Arabidopsis CIPK3+CIPK26, CIPK9, and CIPK23 each represent strongly supported (aLRT = 1.0; see Supplementary Figure S3) clades that cluster with one another and contain homologs in fully sequenced angiosperm genomes and, at least for the CIPK3 + CIPK26 and CIPK23 clades, in gymnosperms. Whereas CIPK9 and CIPK23 regulate potassium transport and function in root and shoot tissues (Cheong et al., 2007; Pandey et al., 2007), CIPK3 has been implicated in abscisic acid (ABA)-dependent regulation of seed germination (Pandey et al., 2008), therefore homologs from seed plants as distantly related as gymnosperms might conceivably have a conserved regulatory role in seeds, given their strong conservation.

Physcomitrella CIPK6 and CIPK7 belong to a clade that contains Arabidopsis CIPK8 and CIPK24 and, importantly, contains all green algal CIPKs identified (Figure 9) with high confidence (aLRT = 1.0). Although Physcomitrella and Arabidopsis each contain two homologs in this clade, Physcomitrella CIPK6 and CIPK7 (72% AA pairwise identity) are the products of a gene duplication that occurred after the split between mosses and the lineage leading to vascular plants. In contrast, Arabidopsis CIPK8 and CIPK24 (60% pairwise identity) each represent a separate, strongly supported clade with orthologs in other angiosperms, implying that they derive from duplications that occurred during seed plant (most likely angiosperm) diversification. Based on our results, we posit that Physcomitrella CIPK6 and CIPK7 and Arabidopsis CIPK8 and CIPK24 (SOS2) most closely resemble the ancestral or “green algal-type” CIPK and, due to their orthology, most likely to reflect ancestral function(s) of the CBL-CIPK network.

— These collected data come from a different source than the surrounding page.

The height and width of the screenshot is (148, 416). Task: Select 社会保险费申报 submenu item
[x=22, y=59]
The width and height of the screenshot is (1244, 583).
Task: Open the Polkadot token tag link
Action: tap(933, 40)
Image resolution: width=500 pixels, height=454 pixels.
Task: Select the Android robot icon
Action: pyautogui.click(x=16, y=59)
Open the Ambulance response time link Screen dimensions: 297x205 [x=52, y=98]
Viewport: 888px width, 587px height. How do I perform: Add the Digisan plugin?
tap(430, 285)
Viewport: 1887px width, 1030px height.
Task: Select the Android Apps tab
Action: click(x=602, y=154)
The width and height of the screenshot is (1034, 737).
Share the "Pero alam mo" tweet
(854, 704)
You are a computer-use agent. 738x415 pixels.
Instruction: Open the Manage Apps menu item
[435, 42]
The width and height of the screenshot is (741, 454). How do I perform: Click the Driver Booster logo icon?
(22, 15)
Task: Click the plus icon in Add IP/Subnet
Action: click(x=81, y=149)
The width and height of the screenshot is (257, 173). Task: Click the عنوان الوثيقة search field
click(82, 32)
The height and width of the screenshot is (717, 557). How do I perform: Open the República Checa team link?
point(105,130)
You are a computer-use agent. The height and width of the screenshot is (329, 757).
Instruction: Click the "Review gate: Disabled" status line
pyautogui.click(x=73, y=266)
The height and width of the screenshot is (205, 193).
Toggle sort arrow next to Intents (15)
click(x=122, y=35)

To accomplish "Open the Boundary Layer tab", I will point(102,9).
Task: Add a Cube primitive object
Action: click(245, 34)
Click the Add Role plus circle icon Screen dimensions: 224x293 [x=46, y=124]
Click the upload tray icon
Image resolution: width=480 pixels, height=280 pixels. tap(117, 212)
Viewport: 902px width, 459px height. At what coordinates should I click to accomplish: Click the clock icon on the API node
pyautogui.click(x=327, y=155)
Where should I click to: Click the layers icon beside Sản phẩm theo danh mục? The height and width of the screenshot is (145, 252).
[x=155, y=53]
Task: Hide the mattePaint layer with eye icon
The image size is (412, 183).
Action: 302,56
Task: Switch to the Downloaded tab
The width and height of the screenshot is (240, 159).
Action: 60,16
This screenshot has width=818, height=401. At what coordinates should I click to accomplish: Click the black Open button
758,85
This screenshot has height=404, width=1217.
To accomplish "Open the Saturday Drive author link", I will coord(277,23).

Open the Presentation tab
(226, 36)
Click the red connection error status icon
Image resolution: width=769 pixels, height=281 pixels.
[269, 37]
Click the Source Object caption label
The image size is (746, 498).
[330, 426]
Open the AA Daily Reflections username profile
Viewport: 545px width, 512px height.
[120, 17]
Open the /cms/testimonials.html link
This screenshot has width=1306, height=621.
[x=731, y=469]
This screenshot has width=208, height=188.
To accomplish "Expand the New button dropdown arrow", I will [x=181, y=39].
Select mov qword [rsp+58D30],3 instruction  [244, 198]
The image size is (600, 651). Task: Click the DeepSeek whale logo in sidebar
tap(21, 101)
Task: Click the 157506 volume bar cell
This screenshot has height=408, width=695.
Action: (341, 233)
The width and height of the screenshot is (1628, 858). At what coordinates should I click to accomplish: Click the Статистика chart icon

Arabidopsis CIPK8 is believed to be a positive regulator of the low-affinity phase of the primary nitrate response and has been implicated in glucose sensing, although mechanistic details are unknown at this time (Hu et al., 2009). Arabidopsis CIPK24, the first functionally characterized CIPK, plays a critical function in sodium tolerance through CBL4(SOS3)-modulated phosphorylation of the Na⁺/H⁺ exchanger SOS1. There is substantial evidence that orthologs of CBL4 and CIPK24 in other flowering plant lineages have similar functions (Martínez-Atienza et al., 2007; Tang et al., 2010). Given the phylogenetic proximity of Arabidopsis CIPK24 to green algal CIPKs, future work will test whether green algal CIPKs, and Physcomitrella CIPK6 and CIPK7, function in Na⁺/K⁺ homeostasis or possibly more broadly regulate ion transport. It has already been established that two orthologs of SOS1 in Physcomitrella (PpSOS1 and PpSOS1b) are required for proper K⁺/Na⁺ ratios and sodium tolerance (Quintero et al., 2011). Interestingly, a 6 AA C-terminal motif of AtSOS1 that is a phosphorylation substrate of CIPK24 and a 14-3-3 protein-binding site is 100% identical to PpSOS1 and 50% identical to PpSOS1b, and the target serine is conserved in both homologs (Figure 10). Physcomitrella SOS1 has further been shown to confer enhanced NaCl tolerance when heterologously expressed in yeast, and the effect is strengthened by coexpression with Arabidopsis CBL4 and CIPK24 (Fraile-Escanciano et al., 2010). Collectively, these observations suggest that the SOS pathway is conserved across land plants and may be conserved among some green algal lineages. Functional molecular analyses of CBLs and CIPKs in early-diverging plant and algal lineages could provide core insights and clarify the increasingly complex picture of calcium-regulated abiotic stress responses in Arabidopsis and agricultural species.

The authors declare that the research was conducted in the absence of any commercial or financial relationships that could be construed as a potential conflict of interest.